When you listen to Pilotpriest’s album Trans, the cinematic angle is clear. Film often acts as an influence for experimental electronic music circles, but it’s a little different here. Pilotpriest is the musical outlet of Anthony Scott Burns, who is a visual effects artist and filmmaker who has worked on movies such as The Last Will and Testament of Rosalind Leigh and the horror anthology Holidays.
Trans is a soundtrack to a science fiction film that exists only in Burns’ mind (and ours, by extension). Despite its lo-fi tendencies and retro-analog sound, the composition is post-modern, bringing to mind genre artists like Oxyd, Polygon, and Forma Tadre. High praise, yes, but Pilotpriest belongs in that conversation, for Trans is a quietly stunning work.

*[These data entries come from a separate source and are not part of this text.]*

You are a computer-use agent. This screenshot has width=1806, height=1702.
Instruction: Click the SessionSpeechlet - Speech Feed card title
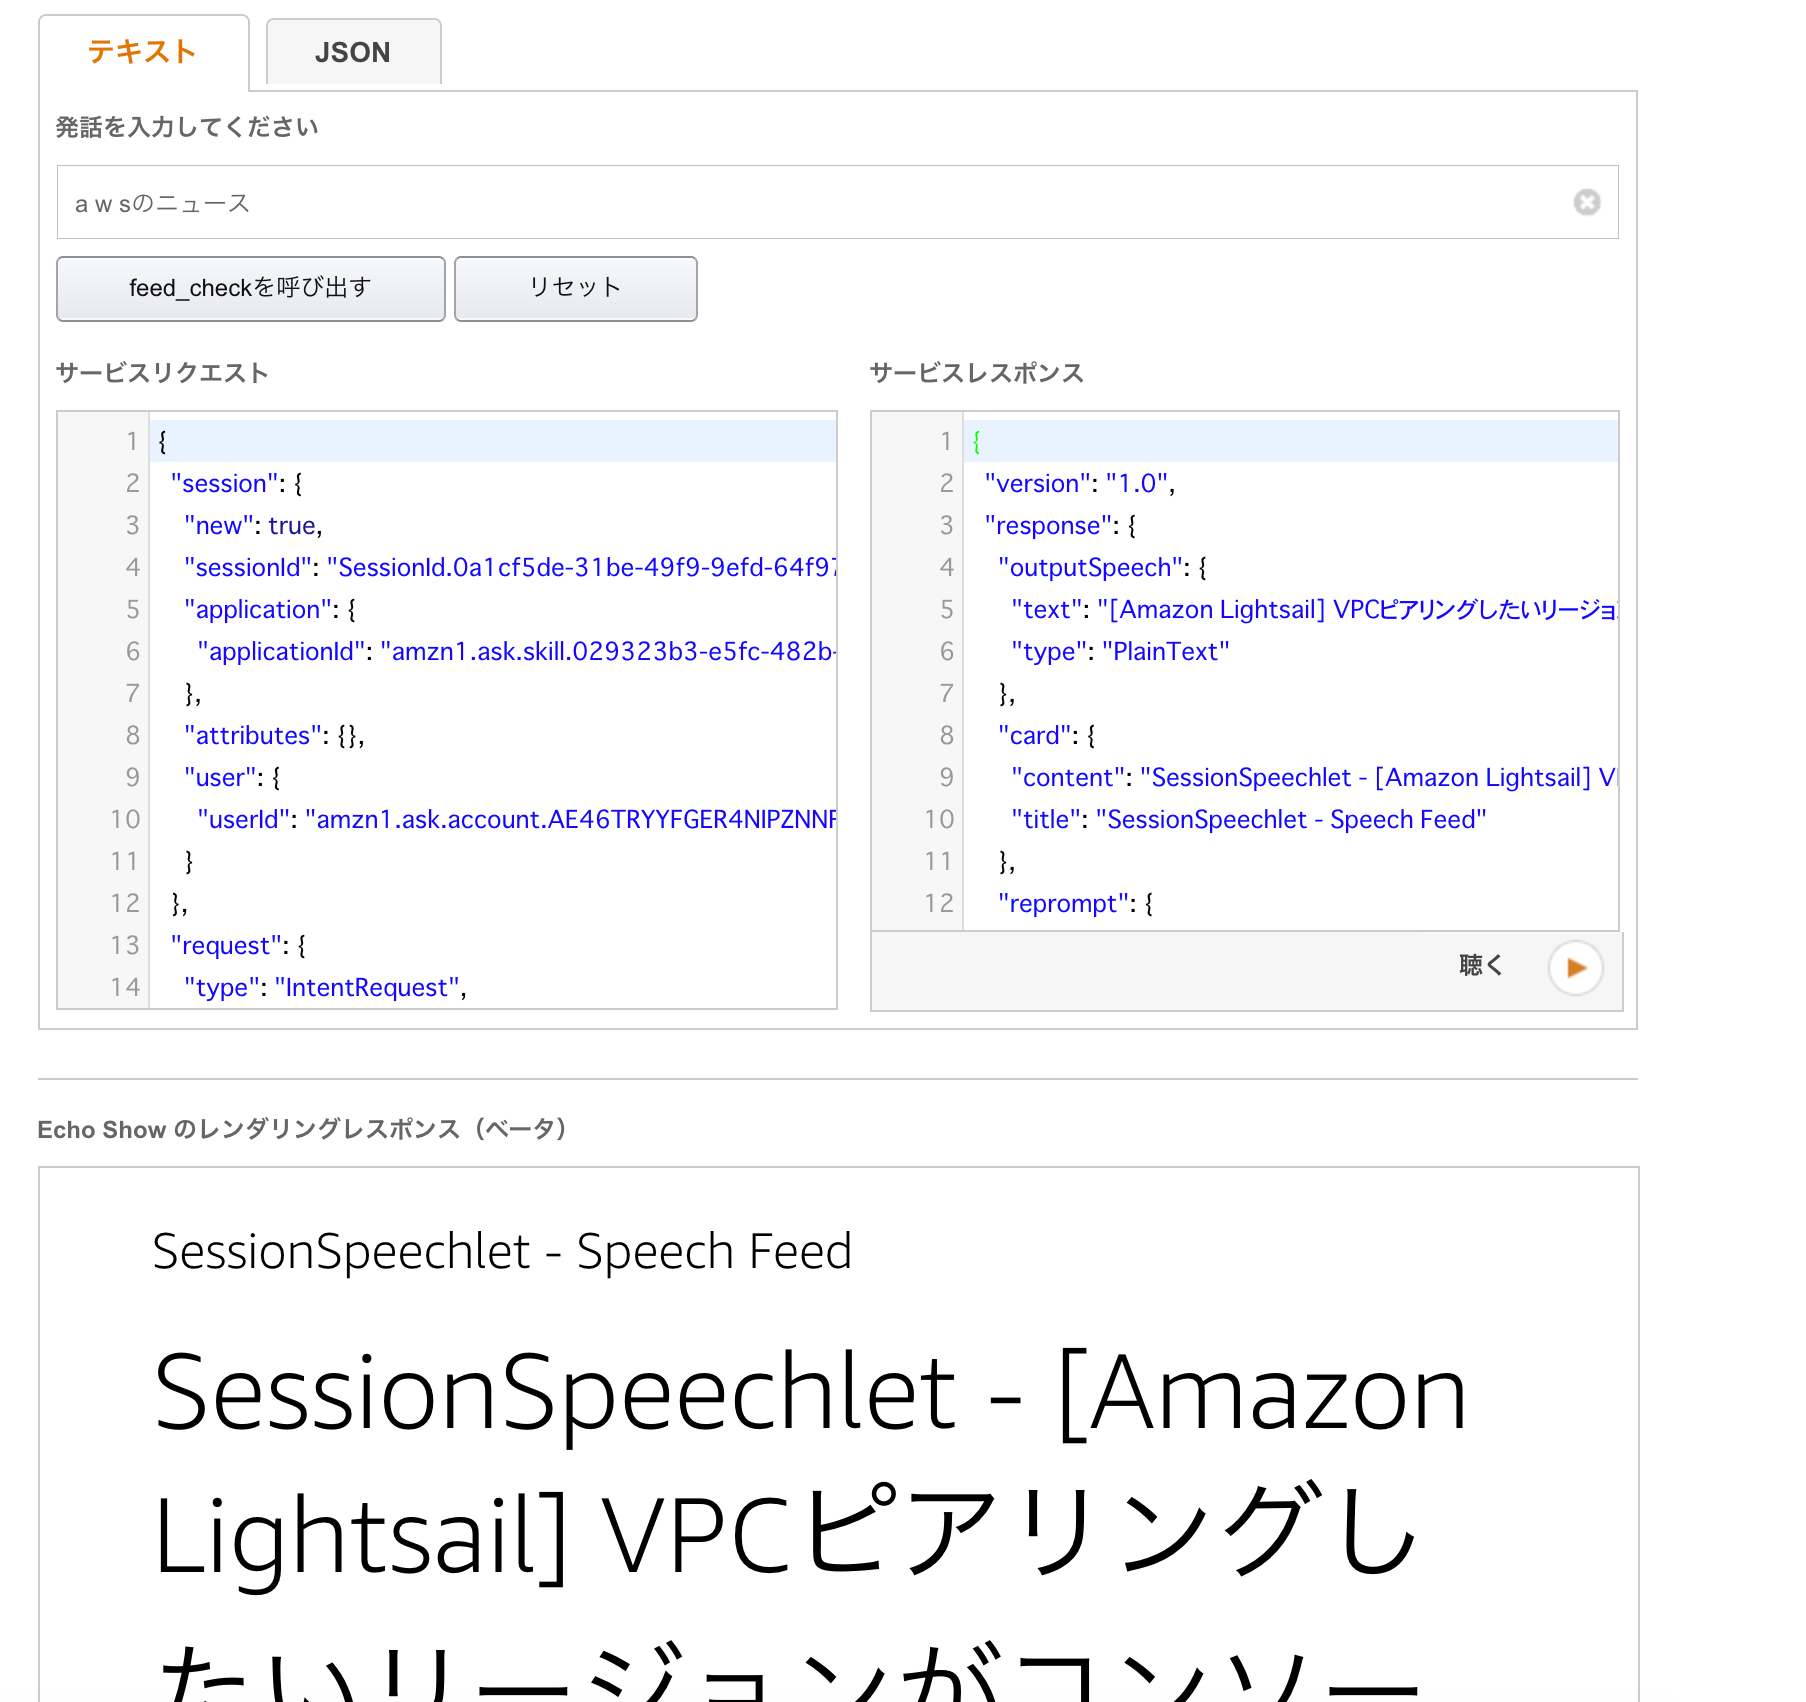click(x=502, y=1251)
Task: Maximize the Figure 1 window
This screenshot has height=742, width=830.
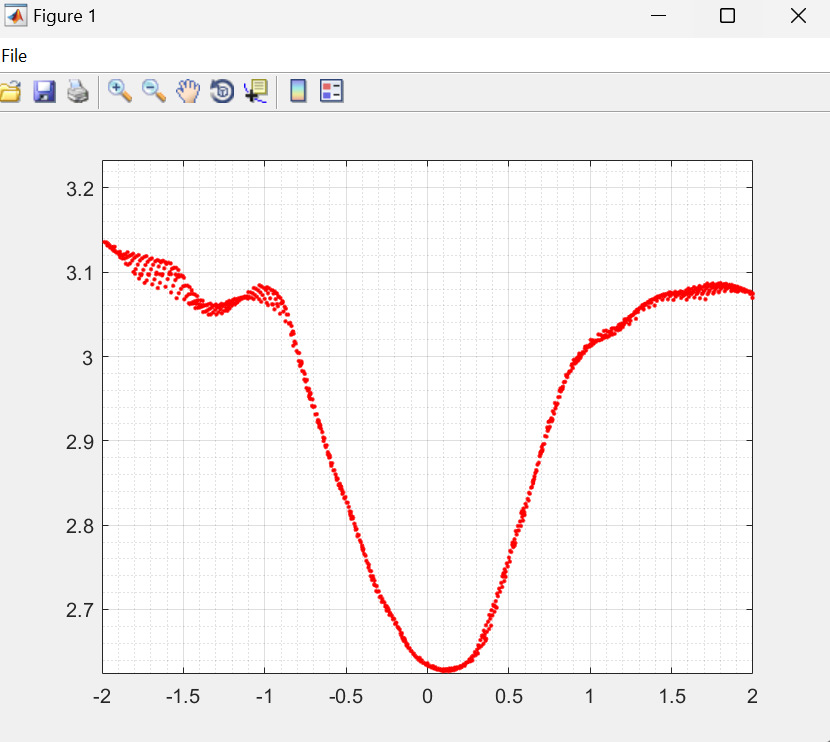Action: pos(727,16)
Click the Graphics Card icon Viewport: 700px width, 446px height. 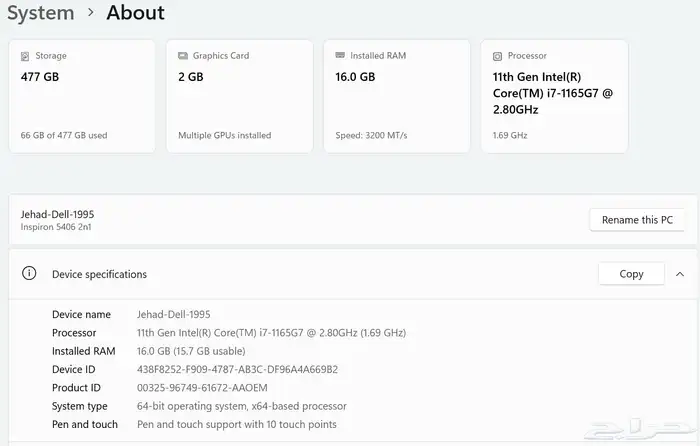tap(183, 56)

The track that drew me to this album is “Now Be The Light,” an immediately arresting and melancholic space-opera anthem built around a wistful sing-song voice sample. Burns slowly surrounds the sample with a variety of carefully shaped sequences and keyboard chords, anchored by bass-synth and percussive loops, coaxing the track toward thrilling pinnacles before diving into slow-motion near-silence, only to ascend anew like a scintillating digital phoenix. As the track progresses, it always circles back to the little robotic tune, perhaps voiced by some infinitely lonelier cousin of WALL-E. Each component serves as foundation and amplification for this tiny voice, and the creative and technical spark flashes bright and often, gliding gracefully through its passages with the ease and wonder of breathing. This is the kind of track that you can listen to just to appreciate how well everything fits together – it’s neither too long nor too short, neither too experimental nor too predictable, and its sense of myriad rhythms impeccably wrought – but it’s more than its structure, tapping into the shared human experience in a way that all artists strive for but few achieve. For all its disparate parts, “Now Be The Light” is a singular and natural track, the kind that accompanies you through the day and welcomes you each time you plug in to revisit. I have a short list of electronic tracks that I consider perfect, and “Now Be The Light” holds a permanent place on it.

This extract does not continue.